* [O que se pede] No trecho fornecido, reescreva de forma mais concisa o parágrafo que começa com “Obama reproduziu ainda”, mantendo seus fatos principais.

* [Trecho fornecido]
Obama reproduziu ainda – mesmo que sutilmente  – a velha crítica contra Cuba sobre a liberdade de expressão, como se na ilha as pessoas não pudessem falar. “É preciso estar em rede, e entrar em contato com os vários pontos de vista”. Ora, se a internet em Cuba é ruim, o embargo econômico tem muito a ver com isso.  
O presidente insistiu que, agora, a partir do momento em que se levantam as barreiras, os cubanos poderão conhecer a forma de pensar dos Estados Unidos e refletir sobre isso. “Não queremos impor mudanças a Cuba, as mudanças virão do povo cubano mesmo”, completou, como se o fato de a população poder ter mais contato com os americanos pudesse apressar a passagem para o capitalismo.

* [Dados brutos]

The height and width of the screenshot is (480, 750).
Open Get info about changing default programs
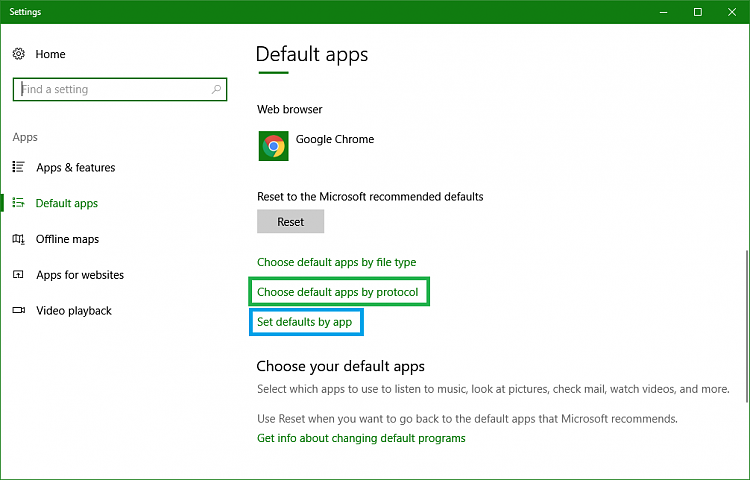point(361,438)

* [Resultado da tarefa] Obama repetiu, de modo sutil, a velha crítica à liberdade de expressão em Cuba, como se na ilha as pessoas não pudessem falar, e defendeu estar em rede e ter contato com vários pontos de vista. Porém, se a internet cubana é ruim, o embargo econômico tem muito a ver com isso.